The accident points to the urgent need for not only Japan but other nations to review their nuclear power generation policies, experts said at the International Symposium for Peace 2011, held at the International Conference Center Hiroshima on July 31.

"Every nuclear reactor and spent fuel storage pond constitutes an enormous, prepositioned, potential radiological weapon or 'dirty bomb,'" Tilman Ruff, who chairs the International Campaign to Abolish Nuclear Weapons, said.

Japan, the only country to have suffered atomic bombings, has been staunchly opposed to nuclear weapons, yet at the same time, it has aggressively promoted nuclear power generation.

"The reasoning that military use of nuclear energy is dangerous and civilian use is safe has collapsed," Motoko Mekata, professor at Chuo University's Faculty of Policy Studies, said.

"Japan, which has placed nuclear disarmament as a pillar of its foreign policy, should abandon civilian use of nuclear energy as well in a message to the international community."

Kazumi Mizumoto, vice president of the Hiroshima Peace Institute, Hiroshima City, said the Fukushima accident raises the same question for the international regime governed by the Nuclear Nonproliferation Treaty.

The NPT prohibits countries other than the United States, Russia, Britain, France and China from acquiring nuclear weapons, but supports peaceful use of nuclear energy by non-nuclear armed states.

But Mizumoto said countries such as North Korea, Israel, Iraq and Iran started suspected nuclear weapons development programs at reactors and uranium enrichment facilities ostensibly for civilian use, drawing on a loophole.

George Perkovich, vice president of the Carnegie Endowment for International Peace, said many people have not associated the Fukushima accident with a weapons-related issue, but he added that more of a connection will be made over time.

About 700 people attended the symposium, titled "The Road to Abolition--What Civil Society Needs to Do Now." The annual symposium, held in Hiroshima or Nagasaki, was its 17th.

It was hosted by Hiroshima city, the Hiroshima Peace Culture Foundation and The Asahi Shimbun, and supported by Nagasaki city, the Nagasaki Foundation for the Promotion of Peace, Hiroshima Home Television Co. and Nagasaki Culture Telecasting Corp.

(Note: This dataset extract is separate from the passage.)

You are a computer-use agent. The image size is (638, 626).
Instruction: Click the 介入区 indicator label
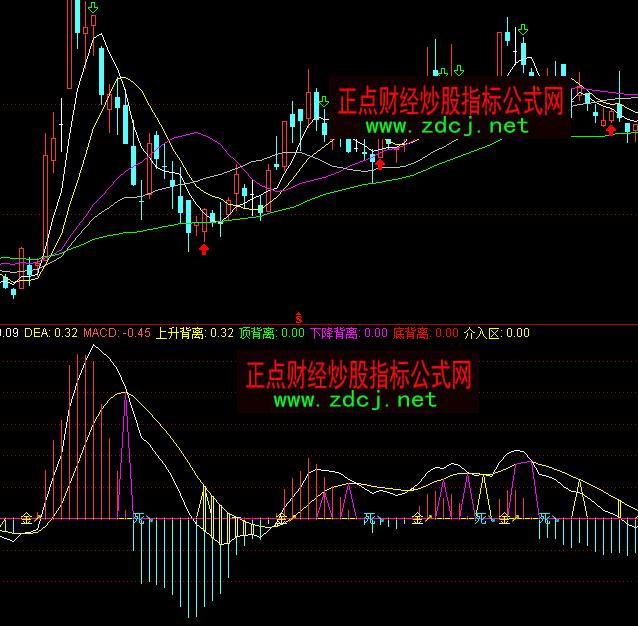497,333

Yoko Ono, speaking as a special guest, said the people of Hiroshima who rose from the ashes of war have laid "the road of hope." She encouraged Japanese to walk that road together after the Fukushima accident.

The avant-garde artist was awarded the 8th Hiroshima Art Prize this year. A commemorative exhibition, "The road of hope--Yoko Ono 2011," is being held at the Hiroshima City Museum of Contemporary Art through Oct. 16.

Before the panel discussion, two hibakusha in Hiroshima, Kazue Sawada and Satomi Maeda, recounted their experiences and called for nuclear weapons to be abolished.

They were among the roughly 1,650 hibakusha whose messages are recorded on The Asahi Shimbun website, "Memory of Hiroshima and Nagasaki--Messages from Hibakusha."